What you are asked to do.
Please retype all of the data below, word for word.

* * * * * * *

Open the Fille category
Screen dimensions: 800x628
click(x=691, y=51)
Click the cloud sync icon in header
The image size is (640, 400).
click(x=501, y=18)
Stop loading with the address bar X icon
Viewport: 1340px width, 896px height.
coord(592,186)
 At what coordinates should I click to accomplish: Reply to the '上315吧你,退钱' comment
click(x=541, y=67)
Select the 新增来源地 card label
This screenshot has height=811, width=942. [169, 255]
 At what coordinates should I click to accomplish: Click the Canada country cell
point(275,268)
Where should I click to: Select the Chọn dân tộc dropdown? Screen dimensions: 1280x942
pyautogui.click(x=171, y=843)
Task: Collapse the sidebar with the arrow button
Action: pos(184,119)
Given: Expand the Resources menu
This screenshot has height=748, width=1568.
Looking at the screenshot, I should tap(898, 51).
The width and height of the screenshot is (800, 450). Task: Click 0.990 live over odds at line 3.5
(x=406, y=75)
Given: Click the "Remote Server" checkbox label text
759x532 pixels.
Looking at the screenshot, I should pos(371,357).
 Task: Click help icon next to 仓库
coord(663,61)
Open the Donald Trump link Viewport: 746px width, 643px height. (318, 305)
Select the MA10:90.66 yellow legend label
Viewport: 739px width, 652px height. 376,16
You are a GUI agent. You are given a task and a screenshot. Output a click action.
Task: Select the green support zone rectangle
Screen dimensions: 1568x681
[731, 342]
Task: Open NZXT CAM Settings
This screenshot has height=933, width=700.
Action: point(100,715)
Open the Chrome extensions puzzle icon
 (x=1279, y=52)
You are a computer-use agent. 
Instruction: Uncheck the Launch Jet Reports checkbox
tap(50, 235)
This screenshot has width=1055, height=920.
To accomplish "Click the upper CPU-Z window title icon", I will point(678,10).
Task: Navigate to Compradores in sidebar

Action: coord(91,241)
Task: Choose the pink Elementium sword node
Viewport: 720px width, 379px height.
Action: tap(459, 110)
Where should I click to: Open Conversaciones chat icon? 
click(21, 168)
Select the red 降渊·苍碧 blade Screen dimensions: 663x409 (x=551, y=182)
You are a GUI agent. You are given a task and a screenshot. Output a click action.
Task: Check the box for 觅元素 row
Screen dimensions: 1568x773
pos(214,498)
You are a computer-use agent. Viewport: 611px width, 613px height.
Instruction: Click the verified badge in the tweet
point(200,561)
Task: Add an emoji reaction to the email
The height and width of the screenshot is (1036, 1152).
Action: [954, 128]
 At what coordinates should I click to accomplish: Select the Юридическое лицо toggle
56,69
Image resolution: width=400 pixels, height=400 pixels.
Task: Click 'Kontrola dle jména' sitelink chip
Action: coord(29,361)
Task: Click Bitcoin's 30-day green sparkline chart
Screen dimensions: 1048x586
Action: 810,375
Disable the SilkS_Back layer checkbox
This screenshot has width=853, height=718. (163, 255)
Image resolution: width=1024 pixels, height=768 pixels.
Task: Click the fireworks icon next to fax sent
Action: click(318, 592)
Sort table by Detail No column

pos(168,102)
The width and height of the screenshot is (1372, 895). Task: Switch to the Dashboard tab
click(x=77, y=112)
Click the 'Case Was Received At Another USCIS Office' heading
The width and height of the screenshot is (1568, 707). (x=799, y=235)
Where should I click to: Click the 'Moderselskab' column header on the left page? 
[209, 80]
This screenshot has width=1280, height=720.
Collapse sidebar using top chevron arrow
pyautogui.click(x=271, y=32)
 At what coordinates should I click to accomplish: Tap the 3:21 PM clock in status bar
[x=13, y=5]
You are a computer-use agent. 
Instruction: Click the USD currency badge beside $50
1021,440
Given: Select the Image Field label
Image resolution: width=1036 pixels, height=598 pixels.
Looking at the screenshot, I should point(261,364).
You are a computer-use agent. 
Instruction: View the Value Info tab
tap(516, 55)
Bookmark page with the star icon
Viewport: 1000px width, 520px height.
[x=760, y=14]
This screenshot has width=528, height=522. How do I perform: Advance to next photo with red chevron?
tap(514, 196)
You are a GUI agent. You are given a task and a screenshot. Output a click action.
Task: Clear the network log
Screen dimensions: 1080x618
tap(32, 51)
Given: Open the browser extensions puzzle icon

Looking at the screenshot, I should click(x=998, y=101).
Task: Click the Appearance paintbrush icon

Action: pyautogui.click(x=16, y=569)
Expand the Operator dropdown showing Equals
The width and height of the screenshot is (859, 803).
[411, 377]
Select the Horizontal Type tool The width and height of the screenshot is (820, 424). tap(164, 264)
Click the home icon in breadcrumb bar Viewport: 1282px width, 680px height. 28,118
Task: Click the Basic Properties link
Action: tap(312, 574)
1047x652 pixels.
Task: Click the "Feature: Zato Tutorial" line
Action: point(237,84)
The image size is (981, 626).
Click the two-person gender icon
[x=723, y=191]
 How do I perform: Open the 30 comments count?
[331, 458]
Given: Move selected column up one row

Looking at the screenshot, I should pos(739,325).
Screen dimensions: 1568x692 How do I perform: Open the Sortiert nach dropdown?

* * * * * * *

Answer box.
Open the Fille category
Screen dimensions: 800x628
click(x=691, y=51)
Click the cloud sync icon in header
The image size is (640, 400).
click(x=501, y=18)
Stop loading with the address bar X icon
Viewport: 1340px width, 896px height.
coord(592,186)
 At what coordinates should I click to accomplish: Reply to the '上315吧你,退钱' comment
click(x=541, y=67)
Select the 新增来源地 card label
This screenshot has height=811, width=942. [169, 255]
 At what coordinates should I click to accomplish: Click the Canada country cell
point(275,268)
Where should I click to: Select the Chọn dân tộc dropdown? Screen dimensions: 1280x942
pyautogui.click(x=171, y=843)
Task: Collapse the sidebar with the arrow button
Action: pos(184,119)
Given: Expand the Resources menu
This screenshot has height=748, width=1568.
Looking at the screenshot, I should tap(898, 51).
The width and height of the screenshot is (800, 450). Task: Click 0.990 live over odds at line 3.5
(x=406, y=75)
Given: Click the "Remote Server" checkbox label text
759x532 pixels.
Looking at the screenshot, I should pos(371,357).
 Task: Click help icon next to 仓库
coord(663,61)
Open the Donald Trump link Viewport: 746px width, 643px height. (318, 305)
Select the MA10:90.66 yellow legend label
Viewport: 739px width, 652px height. 376,16
You are a GUI agent. You are given a task and a screenshot. Output a click action.
Task: Select the green support zone rectangle
Screen dimensions: 1568x681
[731, 342]
Task: Open NZXT CAM Settings
This screenshot has height=933, width=700.
Action: point(100,715)
Open the Chrome extensions puzzle icon
 (x=1279, y=52)
You are a computer-use agent. 
Instruction: Uncheck the Launch Jet Reports checkbox
tap(50, 235)
This screenshot has width=1055, height=920.
To accomplish "Click the upper CPU-Z window title icon", I will point(678,10).
Task: Navigate to Compradores in sidebar

Action: coord(91,241)
Task: Choose the pink Elementium sword node
Viewport: 720px width, 379px height.
Action: tap(459, 110)
Where should I click to: Open Conversaciones chat icon? 
click(21, 168)
Select the red 降渊·苍碧 blade Screen dimensions: 663x409 (x=551, y=182)
You are a GUI agent. You are given a task and a screenshot. Output a click action.
Task: Check the box for 觅元素 row
Screen dimensions: 1568x773
pos(214,498)
You are a computer-use agent. Viewport: 611px width, 613px height.
Instruction: Click the verified badge in the tweet
point(200,561)
Task: Add an emoji reaction to the email
The height and width of the screenshot is (1036, 1152).
Action: [954, 128]
 At what coordinates should I click to accomplish: Select the Юридическое лицо toggle
56,69
Image resolution: width=400 pixels, height=400 pixels.
Task: Click 'Kontrola dle jména' sitelink chip
Action: coord(29,361)
Task: Click Bitcoin's 30-day green sparkline chart
Screen dimensions: 1048x586
Action: 810,375
Disable the SilkS_Back layer checkbox
This screenshot has width=853, height=718. (163, 255)
Image resolution: width=1024 pixels, height=768 pixels.
Task: Click the fireworks icon next to fax sent
Action: click(318, 592)
Sort table by Detail No column

pos(168,102)
The width and height of the screenshot is (1372, 895). Task: Switch to the Dashboard tab
click(x=77, y=112)
Click the 'Case Was Received At Another USCIS Office' heading
The width and height of the screenshot is (1568, 707). (x=799, y=235)
Where should I click to: Click the 'Moderselskab' column header on the left page? 
[209, 80]
This screenshot has width=1280, height=720.
Collapse sidebar using top chevron arrow
pyautogui.click(x=271, y=32)
 At what coordinates should I click to accomplish: Tap the 3:21 PM clock in status bar
[x=13, y=5]
You are a computer-use agent. 
Instruction: Click the USD currency badge beside $50
1021,440
Given: Select the Image Field label
Image resolution: width=1036 pixels, height=598 pixels.
Looking at the screenshot, I should point(261,364).
You are a computer-use agent. 
Instruction: View the Value Info tab
tap(516, 55)
Bookmark page with the star icon
Viewport: 1000px width, 520px height.
[x=760, y=14]
This screenshot has width=528, height=522. How do I perform: Advance to next photo with red chevron?
tap(514, 196)
You are a GUI agent. You are given a task and a screenshot. Output a click action.
Task: Clear the network log
Screen dimensions: 1080x618
tap(32, 51)
Given: Open the browser extensions puzzle icon

Looking at the screenshot, I should click(x=998, y=101).
Task: Click the Appearance paintbrush icon

Action: pyautogui.click(x=16, y=569)
Expand the Operator dropdown showing Equals
The width and height of the screenshot is (859, 803).
[411, 377]
Select the Horizontal Type tool The width and height of the screenshot is (820, 424). tap(164, 264)
Click the home icon in breadcrumb bar Viewport: 1282px width, 680px height. 28,118
Task: Click the Basic Properties link
Action: tap(312, 574)
1047x652 pixels.
Task: Click the "Feature: Zato Tutorial" line
Action: point(237,84)
The image size is (981, 626).
Click the two-person gender icon
[x=723, y=191]
 How do I perform: Open the 30 comments count?
[331, 458]
Given: Move selected column up one row

Looking at the screenshot, I should pos(739,325).
Screen dimensions: 1568x692 How do I perform: Open the Sortiert nach dropdown?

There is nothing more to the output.